**PROBLEM DETAILS:** Using the entries below, write out the line with "You are a GUI", the line with "Send inn en supportsak (71, 2238)", and every line in between, exactly as each is written.

**INPUT MATERIAL:**
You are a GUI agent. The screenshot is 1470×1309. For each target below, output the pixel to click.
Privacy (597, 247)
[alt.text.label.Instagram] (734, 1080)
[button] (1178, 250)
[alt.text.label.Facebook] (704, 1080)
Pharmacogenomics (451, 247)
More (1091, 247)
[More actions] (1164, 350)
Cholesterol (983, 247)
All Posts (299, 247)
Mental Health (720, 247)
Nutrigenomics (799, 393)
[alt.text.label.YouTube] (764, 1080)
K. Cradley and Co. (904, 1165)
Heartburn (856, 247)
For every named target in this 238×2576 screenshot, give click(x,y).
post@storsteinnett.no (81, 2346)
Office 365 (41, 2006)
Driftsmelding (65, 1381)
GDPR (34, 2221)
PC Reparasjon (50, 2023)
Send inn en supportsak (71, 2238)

--

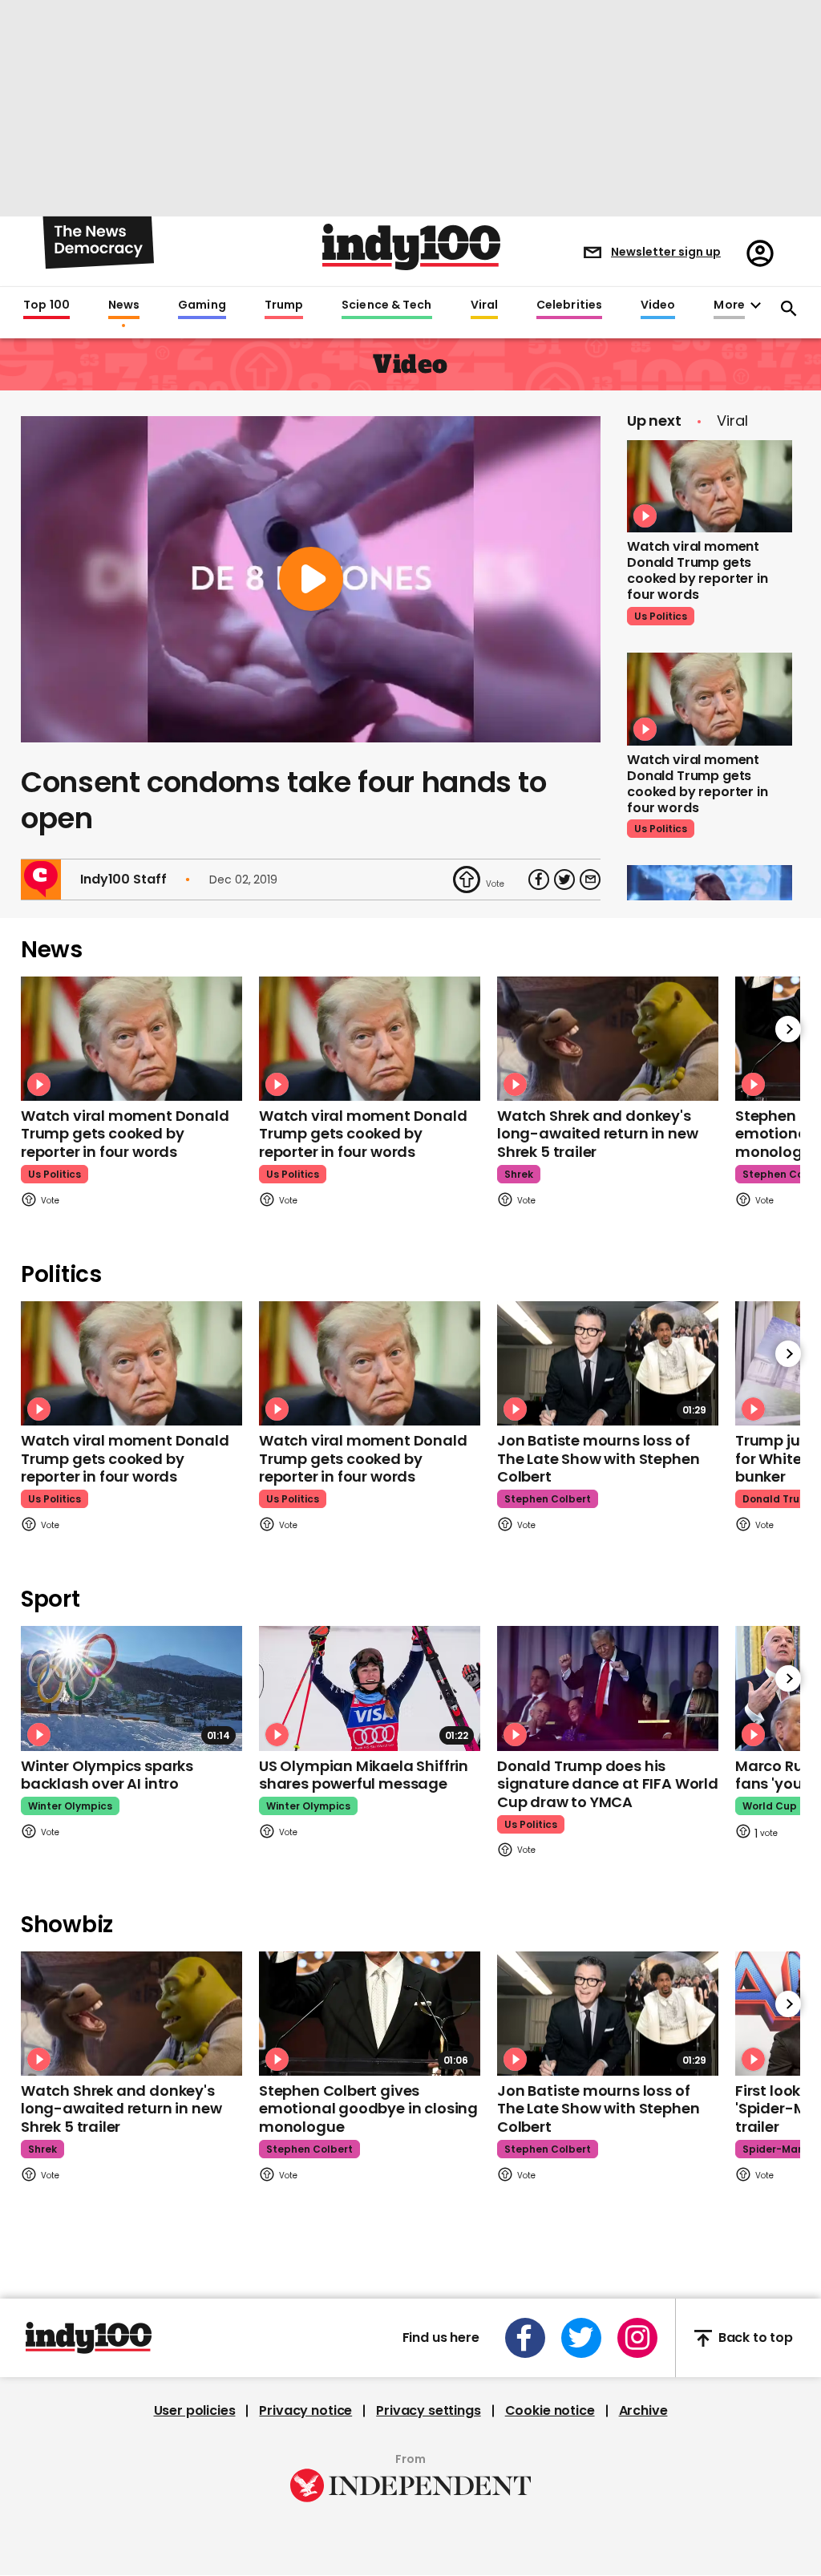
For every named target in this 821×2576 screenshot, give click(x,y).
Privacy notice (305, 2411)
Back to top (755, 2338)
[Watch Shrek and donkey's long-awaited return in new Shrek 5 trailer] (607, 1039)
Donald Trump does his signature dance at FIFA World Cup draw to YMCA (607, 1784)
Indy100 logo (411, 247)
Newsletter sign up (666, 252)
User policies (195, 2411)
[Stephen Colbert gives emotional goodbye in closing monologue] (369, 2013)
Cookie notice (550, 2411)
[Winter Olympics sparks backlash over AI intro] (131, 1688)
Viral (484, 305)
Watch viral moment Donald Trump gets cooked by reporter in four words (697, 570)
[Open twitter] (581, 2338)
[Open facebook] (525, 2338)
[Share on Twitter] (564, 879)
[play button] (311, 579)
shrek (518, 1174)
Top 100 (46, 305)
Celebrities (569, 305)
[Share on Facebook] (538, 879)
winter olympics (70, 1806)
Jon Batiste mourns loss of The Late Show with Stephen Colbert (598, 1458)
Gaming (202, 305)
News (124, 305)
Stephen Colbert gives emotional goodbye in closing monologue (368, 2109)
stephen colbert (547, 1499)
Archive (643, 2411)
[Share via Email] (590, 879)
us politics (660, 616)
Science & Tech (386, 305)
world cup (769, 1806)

**SOLUTION TO THIS EXERCISE:**
You are a GUI agent. The screenshot is 1470×1309. For each target below, output the pixel to click.
Privacy (597, 247)
[alt.text.label.Instagram] (734, 1080)
[button] (1178, 250)
[alt.text.label.Facebook] (704, 1080)
Pharmacogenomics (451, 247)
More (1091, 247)
[More actions] (1164, 350)
Cholesterol (983, 247)
All Posts (299, 247)
Mental Health (720, 247)
Nutrigenomics (799, 393)
[alt.text.label.YouTube] (764, 1080)
K. Cradley and Co. (904, 1165)
Heartburn (856, 247)
For every named target in this 238×2576 screenshot, give click(x,y).
post@storsteinnett.no (81, 2346)
Office 365 (41, 2006)
Driftsmelding (65, 1381)
GDPR (34, 2221)
PC Reparasjon (50, 2023)
Send inn en supportsak (71, 2238)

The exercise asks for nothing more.